Text section →
******************************

The Alcohol Policy Coalition (APC) has welcomed the Victorian Government’s announcement of reforms to Victoria’s liquor laws that will protect children from alcohol advertising and strengthen laws around the sale and supply of alcohol to children.
The Victorian Government yesterday revealed reforms to the Liquor Control Reform Act 1998 that include banning alcohol adverting within 150m of schools. This was a recommendation of the APC and a number of public health bodies to the 2016 Review of the Act.
APC spokesperson and Cancer Council Victoria Senior Legal Policy Advisor Sarah Jackson strongly supported the reforms.
“There is a clear link between exposure to alcohol advertising and alcohol use in young people. We know the more adolescents are exposed to alcohol advertising the more likely they are to start drinking at a young age and engage in risky levels of drinking,” Mrs Jackson said.
“Alcohol companies know this and have continued to advertise in predatory ways that increase their profits at the expense of the well-being of our children.”
The new reforms will also strengthen existing laws to prevent the sale of alcohol to children by alcohol businesses by requiring delivery drivers to check identification when delivering alcohol.
Mark Zirnsak, Senior Social Justice Advocate from Uniting Church Victoria, an APC partner, said the way alcohol is supplied is changing, with a rapid rise in the number of businesses selling alcohol online.
“It is vital that our laws respond to these changes to help prevent the sale of alcohol to young people by alcohol businesses,” Mr Zirnsak said.

******************************

Data section →
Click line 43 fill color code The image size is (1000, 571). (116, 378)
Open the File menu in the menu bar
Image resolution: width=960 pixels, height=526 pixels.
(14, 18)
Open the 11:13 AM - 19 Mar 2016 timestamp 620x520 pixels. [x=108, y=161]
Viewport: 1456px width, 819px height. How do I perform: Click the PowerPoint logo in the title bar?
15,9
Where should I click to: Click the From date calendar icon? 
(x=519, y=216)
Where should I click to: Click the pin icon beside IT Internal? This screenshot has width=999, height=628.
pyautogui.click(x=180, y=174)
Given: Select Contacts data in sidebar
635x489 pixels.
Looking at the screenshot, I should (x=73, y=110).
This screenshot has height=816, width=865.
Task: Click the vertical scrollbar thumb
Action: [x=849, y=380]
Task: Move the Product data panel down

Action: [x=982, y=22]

******************************

Write the next part of the news text about Victoria's liquor law reforms, picking up after its final sentence. You won't need the lines for anything here.

“Aggressive marketing by the alcohol industry in Victoria is causing a range of devastating harms. Alcohol contribute to street violence, family violence, injuries, overdoses, deaths, car accidents, crime, and a range of other social harms.
“We applaud the Victorian Government for taking a step in the right direction to prevent harm caused by the alcohol industry in the Victorian community. We look forward to a wider range of reforms that aim to address this. This should include measures to reduce the impact of alcohol businesses on family violence, such as the introduction of an ‘alcohol harm zone’ policy to prevent or restrict new liquor licences in family violence hot spots or areas of high alcohol harm.”
It is widely recognised that alcohol is a major contributing factor to family violence, and increases both the likelihood and severity of the violence. [i] , [ii], [iii]
The 2016 Royal Commission into Family Violence called on the Victorian Government to consider the contribution of alcohol to family violence in its review of the Liquor Control Reform Act.
To view the APC submission or for further information visit http://www.alcoholpolicycoalition.org.au/our-work/liquor-act-review
[i] World Health Organization 2006, Intimate partner violence and alcohol fact sheet, <http://www.who.int/violence_injury_prevention/violence/world_report/factsheets/fs_child.pdf>.
[ii] Council of Australian Governments 2011, National plan to reduce violence against women and their children, pp. 15, 21.
[iii] Victoria, Royal Commission intoFamily Violence, Summary and recommendations (2016), p. 28.